### Exercise
Beginning with the line that contains "1920x1020 pixels. How", copy each remaining line of the data below exactly.

====== Material for this exercise ======

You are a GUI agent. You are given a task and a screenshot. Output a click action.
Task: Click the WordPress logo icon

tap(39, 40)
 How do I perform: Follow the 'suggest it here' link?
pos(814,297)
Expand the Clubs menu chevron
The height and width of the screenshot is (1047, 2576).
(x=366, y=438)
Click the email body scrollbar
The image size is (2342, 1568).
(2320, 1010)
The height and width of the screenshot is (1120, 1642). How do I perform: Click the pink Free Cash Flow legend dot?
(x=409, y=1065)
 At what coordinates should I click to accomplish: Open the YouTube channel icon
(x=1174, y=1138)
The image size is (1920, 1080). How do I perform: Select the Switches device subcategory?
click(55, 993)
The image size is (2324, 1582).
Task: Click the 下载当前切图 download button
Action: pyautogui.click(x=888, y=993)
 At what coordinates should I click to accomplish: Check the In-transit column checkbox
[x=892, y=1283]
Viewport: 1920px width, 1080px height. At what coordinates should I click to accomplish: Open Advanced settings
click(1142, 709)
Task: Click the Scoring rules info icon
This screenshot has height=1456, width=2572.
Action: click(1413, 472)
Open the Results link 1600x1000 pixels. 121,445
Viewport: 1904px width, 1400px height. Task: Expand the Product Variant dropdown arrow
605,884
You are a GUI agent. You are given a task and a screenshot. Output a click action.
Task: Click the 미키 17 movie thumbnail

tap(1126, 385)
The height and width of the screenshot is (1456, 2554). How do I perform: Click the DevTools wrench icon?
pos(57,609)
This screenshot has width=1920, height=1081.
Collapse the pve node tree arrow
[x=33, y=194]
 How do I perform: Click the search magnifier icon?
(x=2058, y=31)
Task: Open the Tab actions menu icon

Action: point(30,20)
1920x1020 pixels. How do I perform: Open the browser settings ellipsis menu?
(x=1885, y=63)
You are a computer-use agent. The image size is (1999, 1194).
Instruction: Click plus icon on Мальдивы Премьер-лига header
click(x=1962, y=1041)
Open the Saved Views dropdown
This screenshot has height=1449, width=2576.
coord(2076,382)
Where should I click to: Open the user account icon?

======

### Written response
1920x1020 pixels. How do I perform: Open the browser settings ellipsis menu?
(x=1885, y=63)
You are a computer-use agent. The image size is (1999, 1194).
Instruction: Click plus icon on Мальдивы Премьер-лига header
click(x=1962, y=1041)
Open the Saved Views dropdown
This screenshot has height=1449, width=2576.
coord(2076,382)
Where should I click to: Open the user account icon?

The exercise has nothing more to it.